Apologies to Forrest Gump!
Chocolate cookies were the order of the day when approximately 50 South Australian Matriculation teachers from Taylor’s College got together recently to explore rubrics.
I was inspired by a lesson I saw on teachervision.com and decided to introduce the idea of rubrics, and more importantly, students co-creating rubrics, using this lesson plan and some of my own chocolate chip cookies.
Now this is easier said than done! Not the lesson planning part–but the cookie baking part. It is a long time since I baked chocolate chip cookies! Unfortunately this once weekly ritual when my children were young has long since passed. I am happy to say though that the cookie gods were in my favor the evening I baked cookies for this workshop. My husband of course was the most willing of guinea pigs. On cookie number 5 he asked if I could make them crispier–a question that almost got him banished from the kitchen for good.
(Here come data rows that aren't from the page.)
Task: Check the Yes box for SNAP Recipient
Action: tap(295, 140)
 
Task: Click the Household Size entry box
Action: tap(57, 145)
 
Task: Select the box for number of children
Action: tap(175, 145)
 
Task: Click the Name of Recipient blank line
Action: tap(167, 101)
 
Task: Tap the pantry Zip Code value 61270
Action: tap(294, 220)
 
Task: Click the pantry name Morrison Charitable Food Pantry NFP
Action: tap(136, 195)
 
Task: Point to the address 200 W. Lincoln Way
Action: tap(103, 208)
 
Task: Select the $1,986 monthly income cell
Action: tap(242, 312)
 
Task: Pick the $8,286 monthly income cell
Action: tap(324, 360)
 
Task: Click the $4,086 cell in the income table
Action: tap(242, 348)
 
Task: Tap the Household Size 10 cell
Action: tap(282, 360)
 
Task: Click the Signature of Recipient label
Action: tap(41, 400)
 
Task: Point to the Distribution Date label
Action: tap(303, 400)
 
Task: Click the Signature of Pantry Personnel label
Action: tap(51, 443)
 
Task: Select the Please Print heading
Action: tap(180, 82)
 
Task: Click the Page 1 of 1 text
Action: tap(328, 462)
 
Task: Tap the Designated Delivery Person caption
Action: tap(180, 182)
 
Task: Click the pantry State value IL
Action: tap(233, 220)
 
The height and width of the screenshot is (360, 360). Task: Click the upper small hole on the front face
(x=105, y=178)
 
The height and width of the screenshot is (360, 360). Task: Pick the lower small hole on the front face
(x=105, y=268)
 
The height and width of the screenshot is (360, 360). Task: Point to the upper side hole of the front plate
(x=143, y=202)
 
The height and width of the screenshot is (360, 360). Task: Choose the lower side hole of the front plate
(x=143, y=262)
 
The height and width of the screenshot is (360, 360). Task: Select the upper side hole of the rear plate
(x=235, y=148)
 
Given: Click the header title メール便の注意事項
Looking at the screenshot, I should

So I arrived at the workshop with cookies in tow. Initially the teachers thought I had just baked a treat for them and many had eaten their cookie long before the rubric-making began. Together we gathered suggestions about what some of the qualifiers for ‘the ideal chocolate chip cookie’ would be. Of course in trying to model a 21st century classroom I certainly did not simply ask the question but gave the teachers a mini wipe off board and led them through a Think-Pair-Share before eliciting the qualifiers from the group of them. We then created the rubric together as a whole group before the same pairs used the rubric to assess my chocolate chip cookie.
There are many benefits to co-creating rubrics with students. Students develop a deeper understanding of the criteria and what is expected of them. This goes a long way to teach them to monitor their progress and become independent learners. Often the rubrics that come with a set of curriculum expectations are very generic in nature and not very student friendly. They need to be much more specific so that students can not only relate to them but use them to self-assess and determine their own next steps. Rubrics need to be in a language that is meaningful to students rather than couched in complicated terminology used by policy and curriculum makers.
The rest of our workshop time was spent working in groups to examine some ways we can make rubrics more specific and student-friendly. Teachers were left with the challenge of looking at rubrics they have used in the past to assess a task and consider revisions that make these rubrics more specific and student-friendly.